- **AIM OF THE EXERCISE**
Repeat back the entries that follow, keeping every word as it is.

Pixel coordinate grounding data
§

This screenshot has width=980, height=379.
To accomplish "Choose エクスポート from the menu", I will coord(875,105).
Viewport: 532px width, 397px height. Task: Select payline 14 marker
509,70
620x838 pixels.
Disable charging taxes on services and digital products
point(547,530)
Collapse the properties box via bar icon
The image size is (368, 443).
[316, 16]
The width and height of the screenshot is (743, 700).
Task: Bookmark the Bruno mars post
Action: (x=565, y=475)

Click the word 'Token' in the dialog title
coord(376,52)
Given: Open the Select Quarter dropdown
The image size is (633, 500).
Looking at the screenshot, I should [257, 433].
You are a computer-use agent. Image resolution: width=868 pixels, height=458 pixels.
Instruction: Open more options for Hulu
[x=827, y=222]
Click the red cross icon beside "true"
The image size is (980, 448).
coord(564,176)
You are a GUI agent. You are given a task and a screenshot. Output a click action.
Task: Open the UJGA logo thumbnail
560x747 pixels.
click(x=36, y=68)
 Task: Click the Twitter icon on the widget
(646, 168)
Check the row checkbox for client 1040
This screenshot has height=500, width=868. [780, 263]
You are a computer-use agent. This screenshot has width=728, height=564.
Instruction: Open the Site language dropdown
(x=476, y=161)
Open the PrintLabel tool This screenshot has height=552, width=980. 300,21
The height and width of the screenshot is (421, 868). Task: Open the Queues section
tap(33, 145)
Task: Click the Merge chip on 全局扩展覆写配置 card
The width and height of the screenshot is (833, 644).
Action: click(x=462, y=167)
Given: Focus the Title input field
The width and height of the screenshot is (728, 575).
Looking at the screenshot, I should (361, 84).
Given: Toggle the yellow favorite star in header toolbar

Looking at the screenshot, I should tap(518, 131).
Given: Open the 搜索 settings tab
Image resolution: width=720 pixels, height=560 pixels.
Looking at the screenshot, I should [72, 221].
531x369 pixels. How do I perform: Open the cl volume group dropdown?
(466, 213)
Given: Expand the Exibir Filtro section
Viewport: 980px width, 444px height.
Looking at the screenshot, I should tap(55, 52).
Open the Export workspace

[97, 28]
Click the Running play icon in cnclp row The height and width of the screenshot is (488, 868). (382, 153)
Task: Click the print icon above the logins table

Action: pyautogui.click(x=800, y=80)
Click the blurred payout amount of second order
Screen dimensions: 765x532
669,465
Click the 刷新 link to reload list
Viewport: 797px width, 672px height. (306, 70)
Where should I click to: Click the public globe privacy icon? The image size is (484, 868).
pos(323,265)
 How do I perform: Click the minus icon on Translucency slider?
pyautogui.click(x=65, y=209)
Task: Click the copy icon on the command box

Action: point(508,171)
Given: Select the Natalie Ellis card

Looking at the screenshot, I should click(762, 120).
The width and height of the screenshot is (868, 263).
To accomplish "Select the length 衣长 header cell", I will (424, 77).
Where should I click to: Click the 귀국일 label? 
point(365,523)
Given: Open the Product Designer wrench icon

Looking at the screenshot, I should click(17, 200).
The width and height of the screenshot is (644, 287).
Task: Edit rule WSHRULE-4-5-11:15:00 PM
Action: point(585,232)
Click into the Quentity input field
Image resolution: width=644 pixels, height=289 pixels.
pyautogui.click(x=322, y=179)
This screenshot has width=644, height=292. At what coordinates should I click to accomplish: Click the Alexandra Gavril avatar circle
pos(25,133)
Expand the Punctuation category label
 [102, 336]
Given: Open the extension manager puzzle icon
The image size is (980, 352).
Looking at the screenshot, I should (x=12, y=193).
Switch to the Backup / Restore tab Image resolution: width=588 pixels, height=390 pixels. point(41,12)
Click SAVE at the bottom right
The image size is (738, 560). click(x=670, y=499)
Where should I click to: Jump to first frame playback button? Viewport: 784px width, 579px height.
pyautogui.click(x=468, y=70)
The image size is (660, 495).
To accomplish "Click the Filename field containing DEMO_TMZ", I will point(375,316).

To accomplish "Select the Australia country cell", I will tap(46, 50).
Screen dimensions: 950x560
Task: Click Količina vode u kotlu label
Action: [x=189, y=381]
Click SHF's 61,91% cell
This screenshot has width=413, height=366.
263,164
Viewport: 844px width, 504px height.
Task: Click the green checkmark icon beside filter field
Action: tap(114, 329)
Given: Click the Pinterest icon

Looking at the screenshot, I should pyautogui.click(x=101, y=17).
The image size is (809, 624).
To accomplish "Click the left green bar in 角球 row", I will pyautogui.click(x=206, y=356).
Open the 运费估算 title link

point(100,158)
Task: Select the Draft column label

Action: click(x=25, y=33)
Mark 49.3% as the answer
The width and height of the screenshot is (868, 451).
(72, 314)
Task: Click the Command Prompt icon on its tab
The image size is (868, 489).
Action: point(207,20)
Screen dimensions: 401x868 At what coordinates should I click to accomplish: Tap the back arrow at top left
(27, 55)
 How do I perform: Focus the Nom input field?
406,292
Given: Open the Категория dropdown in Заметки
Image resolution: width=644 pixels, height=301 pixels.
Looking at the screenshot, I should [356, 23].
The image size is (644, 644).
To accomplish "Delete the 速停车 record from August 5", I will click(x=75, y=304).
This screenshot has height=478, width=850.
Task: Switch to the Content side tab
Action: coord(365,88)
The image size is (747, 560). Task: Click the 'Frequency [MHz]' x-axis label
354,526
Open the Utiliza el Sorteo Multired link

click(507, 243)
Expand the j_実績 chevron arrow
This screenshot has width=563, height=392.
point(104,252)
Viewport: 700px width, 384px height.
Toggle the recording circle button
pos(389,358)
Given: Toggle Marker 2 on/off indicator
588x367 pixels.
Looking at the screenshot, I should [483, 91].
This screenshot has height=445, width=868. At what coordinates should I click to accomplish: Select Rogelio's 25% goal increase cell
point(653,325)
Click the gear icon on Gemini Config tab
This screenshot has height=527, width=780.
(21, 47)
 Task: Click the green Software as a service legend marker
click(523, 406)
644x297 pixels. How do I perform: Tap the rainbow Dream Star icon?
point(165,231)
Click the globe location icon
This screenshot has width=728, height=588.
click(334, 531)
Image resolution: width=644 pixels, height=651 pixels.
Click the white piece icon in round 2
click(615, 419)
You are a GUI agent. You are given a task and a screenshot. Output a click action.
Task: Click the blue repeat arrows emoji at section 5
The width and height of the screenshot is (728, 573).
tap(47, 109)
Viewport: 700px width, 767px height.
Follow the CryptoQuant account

§

- **YOUR SOLUTION**
This screenshot has width=980, height=379.
To accomplish "Choose エクスポート from the menu", I will coord(875,105).
Viewport: 532px width, 397px height. Task: Select payline 14 marker
509,70
620x838 pixels.
Disable charging taxes on services and digital products
point(547,530)
Collapse the properties box via bar icon
The image size is (368, 443).
[316, 16]
The width and height of the screenshot is (743, 700).
Task: Bookmark the Bruno mars post
Action: (x=565, y=475)

Click the word 'Token' in the dialog title
coord(376,52)
Given: Open the Select Quarter dropdown
The image size is (633, 500).
Looking at the screenshot, I should [257, 433].
You are a computer-use agent. Image resolution: width=868 pixels, height=458 pixels.
Instruction: Open more options for Hulu
[x=827, y=222]
Click the red cross icon beside "true"
The image size is (980, 448).
coord(564,176)
You are a GUI agent. You are given a task and a screenshot. Output a click action.
Task: Open the UJGA logo thumbnail
560x747 pixels.
click(x=36, y=68)
 Task: Click the Twitter icon on the widget
(646, 168)
Check the row checkbox for client 1040
This screenshot has height=500, width=868. [780, 263]
You are a computer-use agent. This screenshot has width=728, height=564.
Instruction: Open the Site language dropdown
(x=476, y=161)
Open the PrintLabel tool This screenshot has height=552, width=980. 300,21
The height and width of the screenshot is (421, 868). Task: Open the Queues section
tap(33, 145)
Task: Click the Merge chip on 全局扩展覆写配置 card
The width and height of the screenshot is (833, 644).
Action: click(x=462, y=167)
Given: Focus the Title input field
The width and height of the screenshot is (728, 575).
Looking at the screenshot, I should (361, 84).
Given: Toggle the yellow favorite star in header toolbar

Looking at the screenshot, I should tap(518, 131).
Given: Open the 搜索 settings tab
Image resolution: width=720 pixels, height=560 pixels.
Looking at the screenshot, I should [72, 221].
531x369 pixels. How do I perform: Open the cl volume group dropdown?
(466, 213)
Given: Expand the Exibir Filtro section
Viewport: 980px width, 444px height.
Looking at the screenshot, I should tap(55, 52).
Open the Export workspace

[97, 28]
Click the Running play icon in cnclp row The height and width of the screenshot is (488, 868). (382, 153)
Task: Click the print icon above the logins table

Action: pyautogui.click(x=800, y=80)
Click the blurred payout amount of second order
Screen dimensions: 765x532
669,465
Click the 刷新 link to reload list
Viewport: 797px width, 672px height. (306, 70)
Where should I click to: Click the public globe privacy icon? The image size is (484, 868).
pos(323,265)
 How do I perform: Click the minus icon on Translucency slider?
pyautogui.click(x=65, y=209)
Task: Click the copy icon on the command box

Action: point(508,171)
Given: Select the Natalie Ellis card

Looking at the screenshot, I should click(762, 120).
The width and height of the screenshot is (868, 263).
To accomplish "Select the length 衣长 header cell", I will (424, 77).
Where should I click to: Click the 귀국일 label? 
point(365,523)
Given: Open the Product Designer wrench icon

Looking at the screenshot, I should click(17, 200).
The width and height of the screenshot is (644, 287).
Task: Edit rule WSHRULE-4-5-11:15:00 PM
Action: point(585,232)
Click into the Quentity input field
Image resolution: width=644 pixels, height=289 pixels.
pyautogui.click(x=322, y=179)
This screenshot has width=644, height=292. At what coordinates should I click to accomplish: Click the Alexandra Gavril avatar circle
pos(25,133)
Expand the Punctuation category label
 [102, 336]
Given: Open the extension manager puzzle icon
The image size is (980, 352).
Looking at the screenshot, I should (x=12, y=193).
Switch to the Backup / Restore tab Image resolution: width=588 pixels, height=390 pixels. point(41,12)
Click SAVE at the bottom right
The image size is (738, 560). click(x=670, y=499)
Where should I click to: Jump to first frame playback button? Viewport: 784px width, 579px height.
pyautogui.click(x=468, y=70)
The image size is (660, 495).
To accomplish "Click the Filename field containing DEMO_TMZ", I will point(375,316).

To accomplish "Select the Australia country cell", I will tap(46, 50).
Screen dimensions: 950x560
Task: Click Količina vode u kotlu label
Action: [x=189, y=381]
Click SHF's 61,91% cell
This screenshot has width=413, height=366.
263,164
Viewport: 844px width, 504px height.
Task: Click the green checkmark icon beside filter field
Action: tap(114, 329)
Given: Click the Pinterest icon

Looking at the screenshot, I should pyautogui.click(x=101, y=17).
The image size is (809, 624).
To accomplish "Click the left green bar in 角球 row", I will pyautogui.click(x=206, y=356).
Open the 运费估算 title link

point(100,158)
Task: Select the Draft column label

Action: click(x=25, y=33)
Mark 49.3% as the answer
The width and height of the screenshot is (868, 451).
(72, 314)
Task: Click the Command Prompt icon on its tab
The image size is (868, 489).
Action: point(207,20)
Screen dimensions: 401x868 At what coordinates should I click to accomplish: Tap the back arrow at top left
(27, 55)
 How do I perform: Focus the Nom input field?
406,292
Given: Open the Категория dropdown in Заметки
Image resolution: width=644 pixels, height=301 pixels.
Looking at the screenshot, I should [356, 23].
The image size is (644, 644).
To accomplish "Delete the 速停车 record from August 5", I will click(x=75, y=304).
This screenshot has height=478, width=850.
Task: Switch to the Content side tab
Action: coord(365,88)
The image size is (747, 560). Task: Click the 'Frequency [MHz]' x-axis label
354,526
Open the Utiliza el Sorteo Multired link

click(507, 243)
Expand the j_実績 chevron arrow
This screenshot has width=563, height=392.
point(104,252)
Viewport: 700px width, 384px height.
Toggle the recording circle button
pos(389,358)
Given: Toggle Marker 2 on/off indicator
588x367 pixels.
Looking at the screenshot, I should [483, 91].
This screenshot has height=445, width=868. At what coordinates should I click to accomplish: Select Rogelio's 25% goal increase cell
point(653,325)
Click the gear icon on Gemini Config tab
This screenshot has height=527, width=780.
(21, 47)
 Task: Click the green Software as a service legend marker
click(523, 406)
644x297 pixels. How do I perform: Tap the rainbow Dream Star icon?
point(165,231)
Click the globe location icon
This screenshot has width=728, height=588.
click(334, 531)
Image resolution: width=644 pixels, height=651 pixels.
Click the white piece icon in round 2
click(615, 419)
You are a GUI agent. You are given a task and a screenshot. Output a click action.
Task: Click the blue repeat arrows emoji at section 5
The width and height of the screenshot is (728, 573).
tap(47, 109)
Viewport: 700px width, 767px height.
Follow the CryptoQuant account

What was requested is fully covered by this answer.